Flow cytometric analysis (A) of MSCs cultured on the E7/PEG/pDA/Fe3O4-OA-PLGA microspheres for 7 days. ALP (B) and ARS staining (C) after osteogenesis induction for 7 or 14 days in MSCs pre-seeded on the E7/PEG/pDA/Fe3O4-OA-PLGA microspheres. Oil red O staining (D) after lipogenesis induction for 21 days in MSCs that were pre-seeded on the E7/PEG/pDA/Fe3O4-OA-PLGA microspheres. Alcian blue staining (E) after chondrogenic induction for 28 days in MSCs pre-seeded on the E7/PEG/pDA/Fe3O4-OA-PLGA microspheres. Scale bar = 100 μm.
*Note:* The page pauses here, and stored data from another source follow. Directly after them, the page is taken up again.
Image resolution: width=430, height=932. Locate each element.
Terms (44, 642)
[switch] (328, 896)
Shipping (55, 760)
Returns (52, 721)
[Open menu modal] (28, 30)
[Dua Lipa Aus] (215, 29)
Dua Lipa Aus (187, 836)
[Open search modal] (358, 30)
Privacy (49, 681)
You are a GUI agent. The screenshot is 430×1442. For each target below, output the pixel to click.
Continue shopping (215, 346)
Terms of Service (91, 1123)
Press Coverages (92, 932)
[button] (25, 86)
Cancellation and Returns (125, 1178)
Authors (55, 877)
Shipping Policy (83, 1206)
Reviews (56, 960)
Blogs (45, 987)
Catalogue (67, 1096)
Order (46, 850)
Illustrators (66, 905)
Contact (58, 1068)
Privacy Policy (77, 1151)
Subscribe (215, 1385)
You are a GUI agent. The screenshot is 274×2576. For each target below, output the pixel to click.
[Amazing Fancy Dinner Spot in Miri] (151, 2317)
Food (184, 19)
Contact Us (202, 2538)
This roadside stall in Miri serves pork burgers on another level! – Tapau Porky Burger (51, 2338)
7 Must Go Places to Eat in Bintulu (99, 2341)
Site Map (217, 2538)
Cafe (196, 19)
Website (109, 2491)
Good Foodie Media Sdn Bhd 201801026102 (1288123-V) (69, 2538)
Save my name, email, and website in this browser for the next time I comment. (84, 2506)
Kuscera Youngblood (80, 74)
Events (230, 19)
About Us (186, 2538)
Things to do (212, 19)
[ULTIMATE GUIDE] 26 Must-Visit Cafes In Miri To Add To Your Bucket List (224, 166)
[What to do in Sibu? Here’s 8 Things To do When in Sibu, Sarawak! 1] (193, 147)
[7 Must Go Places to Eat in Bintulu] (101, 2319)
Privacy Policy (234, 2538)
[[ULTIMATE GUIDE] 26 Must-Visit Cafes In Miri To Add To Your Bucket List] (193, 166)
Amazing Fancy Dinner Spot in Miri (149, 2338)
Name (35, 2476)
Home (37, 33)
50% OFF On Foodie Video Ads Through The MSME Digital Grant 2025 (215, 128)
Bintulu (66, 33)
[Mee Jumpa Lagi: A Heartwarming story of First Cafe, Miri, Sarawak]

Additionally, microspheres can be used not only in vitro, but also in vivo as supporting material and carriers for cell growth and delivery (Hiraoka et al., 2006; Kang et al., 2009; Kamali et al., 2019). Nevertheless, the non-specific capture of fibrocytes and inflammation-related cells may lead to fibrosis because of the complexity and diversity of the cells participating in the tissue repair procedure (Tabata, 2009). Hence, in order to achieve tissue regeneration without fibrosis, selective capture of MSCs by the E7-modified microspheres in the presence of fibrocytes and inflammatory cells is crucial. MSCs can selectively adhere to such microspheres, reducing the potential for fibrosis and inflammation caused by fibroblasts and inflammatory cells.

4 Conclusion

In this study, E7 peptide was grafted onto the surface of PLGA magnetic microspheres via PEG for MSC sorting by selective adhesion. The superparamagnetism of Fe3O4-OA NPs was verified by TGA/DTA, VSM, and TEM characterization. Observations from light microscopy and electron microscopy demonstrated that the microspheres had uniform size and satisfied surface morphology requirements. Grafting of PEG exhibited anti-cell adhesion ability, and the subsequent E7 peptide modification fulfilled cell adhesion requirements. The separate culture and co-culture of multiple types of cells on the peptide-modified microspheres, both in static and dynamic conditions, revealed efficient cell sorting ability. Therefore, we demonstrate here that the PLGA magnetic microspheres grafted with E7 peptide via PEG represent a promising platform for MSC sorting and expansion. The method of preparation of microspheres in this study is simple, and the microspheres are easy to use at a low cost. It is noteworthy that, at near 80%, the sorting efficiency of the microspheres is not as high as that of classical sorting methods using antibodies. This might be related to the grafting amount of the peptide, which is also to be improved in our subsequent work.